# Start of MATERIAL SHOWN

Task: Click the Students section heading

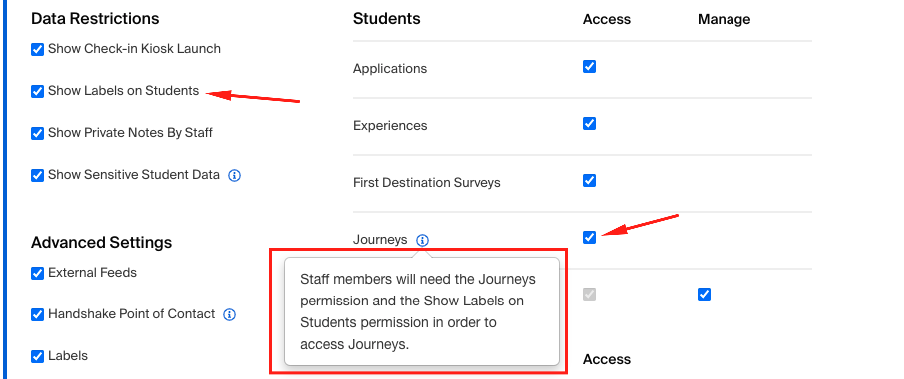Action: point(386,18)
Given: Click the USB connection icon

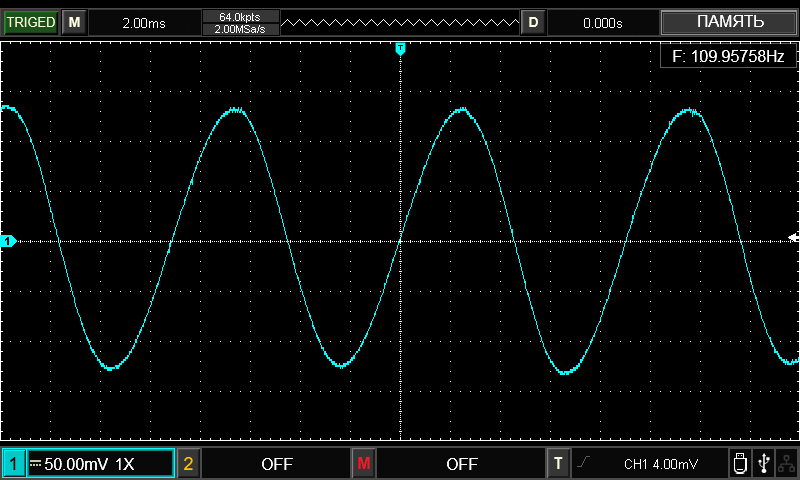Looking at the screenshot, I should pos(765,463).
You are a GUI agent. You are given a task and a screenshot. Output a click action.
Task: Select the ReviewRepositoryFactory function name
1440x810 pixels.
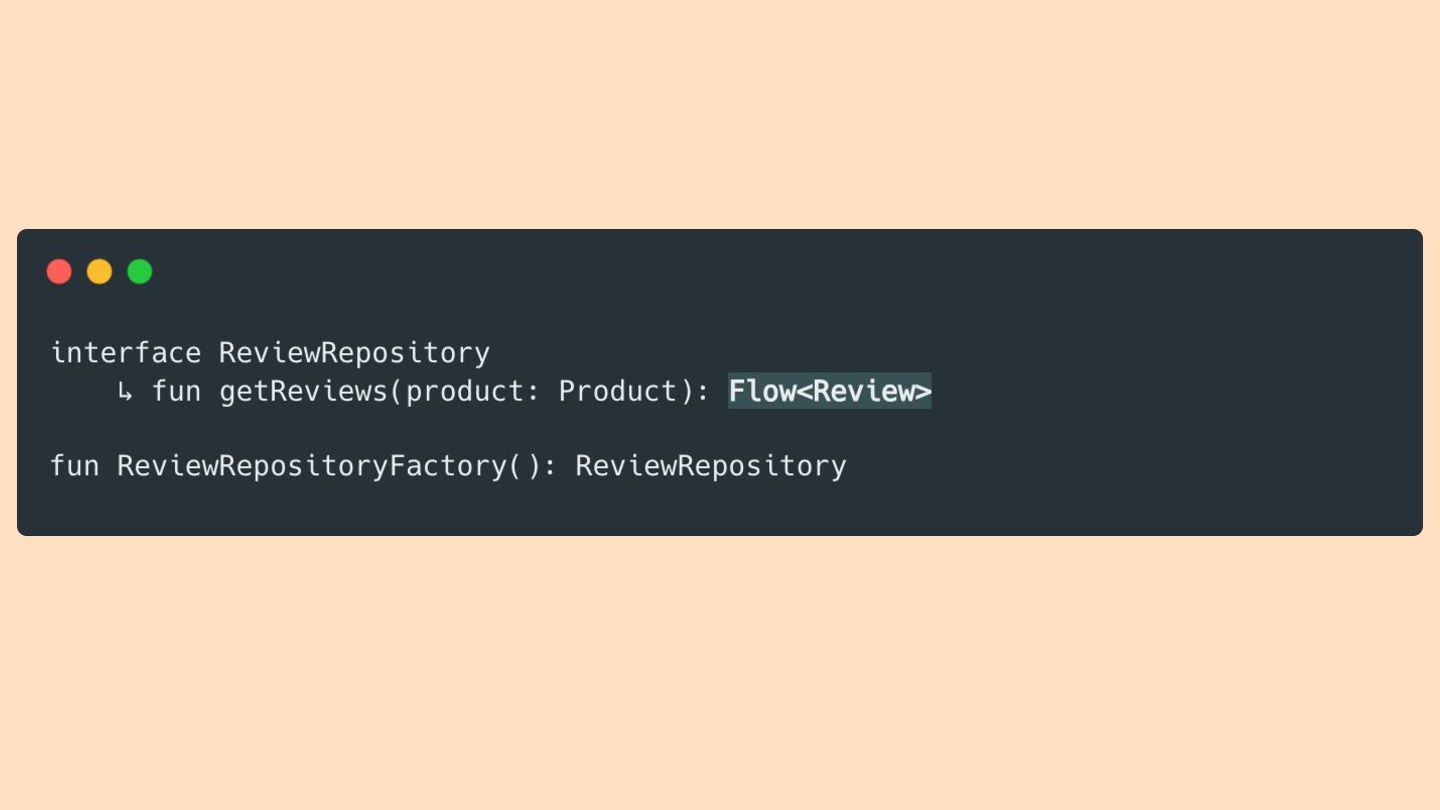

# End of MATERIAL SHOWN

| WORK TO DO |
Can you rewrite all three items above with "heading" swapped for "title", keeping everything else unchanged and leaving out the pictures?

| WRITTEN RESPONSE |
Task: Click the Students section title

Action: point(386,18)
Given: Click the USB connection icon

Looking at the screenshot, I should pos(765,463).
You are a GUI agent. You are given a task and a screenshot. Output a click action.
Task: Select the ReviewRepositoryFactory function name
1440x810 pixels.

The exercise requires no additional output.